The psychosocial theory explains the different level of insusceptibility exerted by individuals in societies to become more vulnerable in getting a disease as a result of their exposure or otherwise (Krieger, 2001).It is apparent therefore in this context to understand the most important mechanisms underlying the development of such disease. Indeed one can argue that the differences in which people are inclusive in or isolated in societies also plays a central role in defining who gets which disease at any point in time and space (Berkman et al. 2014). However, according to Oakes and Kaufman (2006), individuals with mental health conditions are improved if they receive social support from family members and friends in societies in which they live. This explains why people with mental health problems needs to be integrated in societies in order to improve their health outcomes.

Social production of disease theory asserts the implication of the unequal distribution of resources to individuals in societies leading to the increasing gap in the socio economic status of people (Krieger, 2001). It is however important to put into consideration that individuals who lack good education, employment or better income are always inevitable to have poor health outcomes as compared to their counterparts because of their involvement in multiple poor behaviors (Berkman et al. 2014). This is a crucial momentum as it may construct a vicious cycle of poverty from one generation to the other and the extent to which this varies in the society should not be underestimated. It is also easier for biological agents to enter and cause diseases in these group of people because of their weak immunity as a result of excessive exposure to hazards.

Eco-social theory depicts the outcome of individuals health when they are exposed to multiple factors in the environment in which they live coupled with other social factors (Berkman et al. 2014). It could be understood that the exposure to disease causing organisms can actually vary among people in the same geographical location which is largely connected to the level of support one is privileged to have. The response to each of these biological forces within the body may differ significantly even where as we are all confined within the same environment (Krieger, 2001). According to Koenen (2014), mental illness is predominantly visible among adults who in some cases were in their early life (fetal development) exposed to difficult moments. This tells us why it is important to provide substantial protection to women during pregnancy in order to prevent such an undesirable health outcomes.
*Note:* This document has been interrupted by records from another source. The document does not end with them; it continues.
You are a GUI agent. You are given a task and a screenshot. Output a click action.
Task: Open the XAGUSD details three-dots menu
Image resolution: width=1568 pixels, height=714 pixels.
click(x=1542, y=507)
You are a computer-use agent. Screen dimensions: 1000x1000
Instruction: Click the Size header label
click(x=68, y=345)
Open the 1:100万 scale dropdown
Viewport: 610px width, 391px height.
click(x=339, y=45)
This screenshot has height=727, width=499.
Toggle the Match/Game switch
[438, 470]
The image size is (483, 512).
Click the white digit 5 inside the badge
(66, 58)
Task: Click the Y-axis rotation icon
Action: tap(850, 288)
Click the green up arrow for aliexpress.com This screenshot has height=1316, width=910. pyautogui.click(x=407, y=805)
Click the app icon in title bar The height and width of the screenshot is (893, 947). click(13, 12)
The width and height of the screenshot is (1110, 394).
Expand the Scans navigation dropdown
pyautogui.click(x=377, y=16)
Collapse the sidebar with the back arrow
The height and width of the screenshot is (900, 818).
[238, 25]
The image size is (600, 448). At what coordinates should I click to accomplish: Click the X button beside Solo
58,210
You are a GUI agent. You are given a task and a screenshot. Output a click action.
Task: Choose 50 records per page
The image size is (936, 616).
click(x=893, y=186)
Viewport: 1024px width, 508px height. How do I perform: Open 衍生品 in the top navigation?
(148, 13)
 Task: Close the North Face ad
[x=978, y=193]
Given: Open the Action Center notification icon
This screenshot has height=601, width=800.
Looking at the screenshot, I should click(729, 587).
In conclusion, the manner in which disease occurs among people is multifactorial. In addition, social structures are not equally distributed within the population and therefore have an effect on the population as a whole. Since disease arises as a result of cumulative exposures to both past and present biological and environmental agents (Kuh, Ben-Shlomo, Lynch, Hallqvist, & Power, 2003),it is therefore imperative to control how and to what degree we are exposed to such conditions in order to improve our health especially among mentally ill people in our societies.

References

  1. Berkman, L. F., Kawachi, I., & Glymour, M. (2014). Social Epidemiology. New York, UNITED STATES: Oxford University Press USA – OSO.
  2. Krieger, N. (2001). A glossary for social epidemiology. Journal of Epidemiology and Community Health, 55(10), 693. doi:10.1136/jech.55.10.693
  3. Koenen, K. C. (2014). A life course approach to mental disorders. Koenen, Koenen.
  4. Kuh, D., Ben-Shlomo, Y., Lynch, J., Hallqvist, J., & Power, C. (2003). Life course epidemiology. Journal of Epidemiology and Community Health, 57(10), 778-783. doi:10.1136/jech.57.10.778
  5. Oakes, J. M., & Kaufman, J. S. (2006). Methods in Social Epidemiology. Hoboken, UNITED STATES: John Wiley & Sons, Incorporated.